They’re similar in age, experience and temperament.
And, so far anyway, in their numbers.
James Reimer has a .917 save percentage in 14 starts. Ben Scrivens has a .915 in 15.
That puts the Toronto Maple Leafs solidly in the upper half of the league in goaltending, surprisingly ahead of teams like Montreal, Nashville, Vancouver and Pittsburgh in one of the more volatile statistics in hockey: team save percentage.
What remains uncertain is just how good either goalie will eventually be.
Are these two No. 1s? Two No. 2s? Or something in between?
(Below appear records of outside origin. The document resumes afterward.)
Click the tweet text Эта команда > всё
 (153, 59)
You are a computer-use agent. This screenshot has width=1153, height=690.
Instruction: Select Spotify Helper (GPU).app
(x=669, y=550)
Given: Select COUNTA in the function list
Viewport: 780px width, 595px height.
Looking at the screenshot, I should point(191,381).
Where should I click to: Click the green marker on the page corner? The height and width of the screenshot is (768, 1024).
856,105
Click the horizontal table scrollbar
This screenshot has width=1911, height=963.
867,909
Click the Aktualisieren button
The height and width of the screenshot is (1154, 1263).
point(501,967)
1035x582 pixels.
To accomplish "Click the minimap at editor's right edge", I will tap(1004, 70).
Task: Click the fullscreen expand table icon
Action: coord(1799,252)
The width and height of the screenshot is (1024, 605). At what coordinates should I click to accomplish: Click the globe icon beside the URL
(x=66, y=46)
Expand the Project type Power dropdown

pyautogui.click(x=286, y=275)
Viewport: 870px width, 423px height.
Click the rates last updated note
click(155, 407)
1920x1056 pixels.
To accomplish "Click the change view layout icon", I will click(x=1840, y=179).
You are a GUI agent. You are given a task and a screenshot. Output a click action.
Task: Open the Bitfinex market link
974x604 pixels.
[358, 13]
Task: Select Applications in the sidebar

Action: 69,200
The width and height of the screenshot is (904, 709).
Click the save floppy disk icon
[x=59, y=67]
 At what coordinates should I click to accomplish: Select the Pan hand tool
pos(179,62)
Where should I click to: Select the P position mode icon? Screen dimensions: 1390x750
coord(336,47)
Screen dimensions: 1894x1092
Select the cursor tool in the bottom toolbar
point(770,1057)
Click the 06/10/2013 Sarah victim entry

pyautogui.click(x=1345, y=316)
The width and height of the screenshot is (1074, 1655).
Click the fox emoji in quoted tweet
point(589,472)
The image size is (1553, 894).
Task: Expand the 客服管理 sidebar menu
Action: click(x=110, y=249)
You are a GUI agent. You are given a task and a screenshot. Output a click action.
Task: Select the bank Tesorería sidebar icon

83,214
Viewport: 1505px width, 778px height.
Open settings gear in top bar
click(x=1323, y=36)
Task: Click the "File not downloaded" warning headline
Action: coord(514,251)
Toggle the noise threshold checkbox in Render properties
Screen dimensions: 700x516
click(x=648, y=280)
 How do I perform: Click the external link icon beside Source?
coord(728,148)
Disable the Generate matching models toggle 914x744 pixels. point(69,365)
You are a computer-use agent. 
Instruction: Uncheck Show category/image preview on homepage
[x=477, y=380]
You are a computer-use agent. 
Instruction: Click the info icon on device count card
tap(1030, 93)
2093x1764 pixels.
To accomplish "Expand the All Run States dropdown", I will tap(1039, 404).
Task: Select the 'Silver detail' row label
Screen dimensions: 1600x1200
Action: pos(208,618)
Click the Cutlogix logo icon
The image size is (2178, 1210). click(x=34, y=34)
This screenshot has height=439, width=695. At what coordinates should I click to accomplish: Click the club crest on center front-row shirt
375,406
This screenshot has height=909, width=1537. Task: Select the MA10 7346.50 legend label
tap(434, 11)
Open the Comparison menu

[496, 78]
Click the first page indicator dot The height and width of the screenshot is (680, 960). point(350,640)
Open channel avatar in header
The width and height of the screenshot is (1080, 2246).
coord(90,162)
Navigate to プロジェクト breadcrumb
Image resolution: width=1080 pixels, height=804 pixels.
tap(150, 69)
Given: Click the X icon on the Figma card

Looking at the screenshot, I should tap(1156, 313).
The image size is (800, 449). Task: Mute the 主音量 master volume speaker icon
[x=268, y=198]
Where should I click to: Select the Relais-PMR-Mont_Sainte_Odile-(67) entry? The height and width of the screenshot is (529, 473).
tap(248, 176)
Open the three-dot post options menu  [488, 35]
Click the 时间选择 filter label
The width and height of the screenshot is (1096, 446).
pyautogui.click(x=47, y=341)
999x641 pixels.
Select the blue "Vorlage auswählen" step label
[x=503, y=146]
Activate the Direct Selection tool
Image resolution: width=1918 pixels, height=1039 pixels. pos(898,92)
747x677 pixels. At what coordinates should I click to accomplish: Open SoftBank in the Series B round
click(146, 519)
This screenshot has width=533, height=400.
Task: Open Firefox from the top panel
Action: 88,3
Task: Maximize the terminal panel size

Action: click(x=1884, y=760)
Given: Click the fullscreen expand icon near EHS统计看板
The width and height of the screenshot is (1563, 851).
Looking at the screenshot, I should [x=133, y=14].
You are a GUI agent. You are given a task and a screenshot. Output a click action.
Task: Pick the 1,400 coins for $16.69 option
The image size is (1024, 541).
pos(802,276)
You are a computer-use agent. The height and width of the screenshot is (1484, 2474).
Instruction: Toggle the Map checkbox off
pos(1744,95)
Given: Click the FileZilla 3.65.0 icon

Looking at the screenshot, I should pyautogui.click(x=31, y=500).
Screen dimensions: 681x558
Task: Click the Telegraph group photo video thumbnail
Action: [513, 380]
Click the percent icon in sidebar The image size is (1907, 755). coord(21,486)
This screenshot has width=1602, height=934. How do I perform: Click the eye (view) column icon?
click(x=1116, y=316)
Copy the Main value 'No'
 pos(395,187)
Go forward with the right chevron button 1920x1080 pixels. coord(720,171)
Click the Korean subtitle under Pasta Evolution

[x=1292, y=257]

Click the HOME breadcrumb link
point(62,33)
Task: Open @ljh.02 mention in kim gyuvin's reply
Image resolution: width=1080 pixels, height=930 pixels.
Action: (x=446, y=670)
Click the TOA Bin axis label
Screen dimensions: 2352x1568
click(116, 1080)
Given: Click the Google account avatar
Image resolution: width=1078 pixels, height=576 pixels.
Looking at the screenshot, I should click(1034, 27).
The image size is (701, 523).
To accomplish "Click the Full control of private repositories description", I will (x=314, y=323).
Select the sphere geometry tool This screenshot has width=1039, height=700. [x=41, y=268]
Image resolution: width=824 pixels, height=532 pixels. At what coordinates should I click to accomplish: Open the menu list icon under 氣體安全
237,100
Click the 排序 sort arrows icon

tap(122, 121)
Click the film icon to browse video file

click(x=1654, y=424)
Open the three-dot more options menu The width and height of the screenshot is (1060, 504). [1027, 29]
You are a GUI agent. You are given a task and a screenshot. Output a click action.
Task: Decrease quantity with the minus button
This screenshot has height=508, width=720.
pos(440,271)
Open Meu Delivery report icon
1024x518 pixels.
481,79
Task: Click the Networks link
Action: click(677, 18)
Reimer has played only 87 career games to this point and settled in at a .912 save percentage that is close to the average for an NHL starter. Scrivens is a bit lower at .909 in the tiny sample size of 29 games.
With Toronto’s goaltending sagging along with the rest of the team during its recent five-game losing streak, coach Randy Carlyle admitted on Tuesday that they’re still waiting for their No. 1 candidate to “emerge” down the stretch.
“I think what we’d like is for somebody to show us that they’re going to grab the net,” Carlyle said as his team prepared for back-to-back games against the Tampa Bay Lightning and Buffalo Sabres, games in which both netminders are likely to play. “We at one point thought of alternating them and just giving the start to one tomorrow and the next day it’s the other guy until they proved themselves. Those are all the things that you run through the back of your mind.
“We could make that decision and go with it. If not, you wait until someone emerges as the guy. Before Reimer was hurt, we thought we were pretty close to that.”
As it was a year ago, Reimer’s injury appears to have been a bit of a speed bump to his season. He missed a little more than two weeks with a knee strain suffered in a game against the Flyers in mid-February and has posted only an .898 save percentage in six appearances since.
Reimer had an impressive .929 save percentage through his first 10 games prior to that, something that was a huge reason for the Leafs starting the year 8-5-0.
It appears Carlyle is leaning toward Reimer as his No. 1 given his strong start and experience in that role in the past, but that’s not a lock by any means. With the pair likely to split games during the week, it’s believed whoever played better will earn the difficult start against the Boston Bruins on Saturday.
Win there and you might “grab the net” for a little while.
A continued fall off from their young goaltenders the rest of the way, meanwhile, could obviously put Toronto’s playoff hopes in jeopardy.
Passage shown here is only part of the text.